--- DIRECTIONS FOR THIS TASK ---
Before you finish, make sure every line below has been written out exactly.

--- Stored data entries ---
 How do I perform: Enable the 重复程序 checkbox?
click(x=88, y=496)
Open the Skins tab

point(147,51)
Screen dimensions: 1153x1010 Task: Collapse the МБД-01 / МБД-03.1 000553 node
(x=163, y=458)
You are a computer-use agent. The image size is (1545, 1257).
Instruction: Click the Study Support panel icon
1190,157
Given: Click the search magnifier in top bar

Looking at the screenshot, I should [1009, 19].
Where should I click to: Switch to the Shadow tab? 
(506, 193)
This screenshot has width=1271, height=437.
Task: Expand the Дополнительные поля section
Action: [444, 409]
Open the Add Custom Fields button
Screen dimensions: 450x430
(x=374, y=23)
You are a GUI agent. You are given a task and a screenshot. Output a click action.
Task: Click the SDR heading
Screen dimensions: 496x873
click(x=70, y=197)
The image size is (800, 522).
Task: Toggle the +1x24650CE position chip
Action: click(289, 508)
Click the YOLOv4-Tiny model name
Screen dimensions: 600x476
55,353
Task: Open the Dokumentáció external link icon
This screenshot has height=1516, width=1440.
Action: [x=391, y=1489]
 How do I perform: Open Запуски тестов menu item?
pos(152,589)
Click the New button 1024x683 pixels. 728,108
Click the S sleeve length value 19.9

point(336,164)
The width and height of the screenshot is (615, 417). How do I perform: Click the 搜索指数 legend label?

--- SOLVED EXERCISE ---
 How do I perform: Enable the 重复程序 checkbox?
click(x=88, y=496)
Open the Skins tab

point(147,51)
Screen dimensions: 1153x1010 Task: Collapse the МБД-01 / МБД-03.1 000553 node
(x=163, y=458)
You are a computer-use agent. The image size is (1545, 1257).
Instruction: Click the Study Support panel icon
1190,157
Given: Click the search magnifier in top bar

Looking at the screenshot, I should [1009, 19].
Where should I click to: Switch to the Shadow tab? 
(506, 193)
This screenshot has width=1271, height=437.
Task: Expand the Дополнительные поля section
Action: [444, 409]
Open the Add Custom Fields button
Screen dimensions: 450x430
(x=374, y=23)
You are a GUI agent. You are given a task and a screenshot. Output a click action.
Task: Click the SDR heading
Screen dimensions: 496x873
click(x=70, y=197)
The image size is (800, 522).
Task: Toggle the +1x24650CE position chip
Action: click(289, 508)
Click the YOLOv4-Tiny model name
Screen dimensions: 600x476
55,353
Task: Open the Dokumentáció external link icon
This screenshot has height=1516, width=1440.
Action: [x=391, y=1489]
 How do I perform: Open Запуски тестов menu item?
pos(152,589)
Click the New button 1024x683 pixels. 728,108
Click the S sleeve length value 19.9

point(336,164)
The width and height of the screenshot is (615, 417). How do I perform: Click the 搜索指数 legend label?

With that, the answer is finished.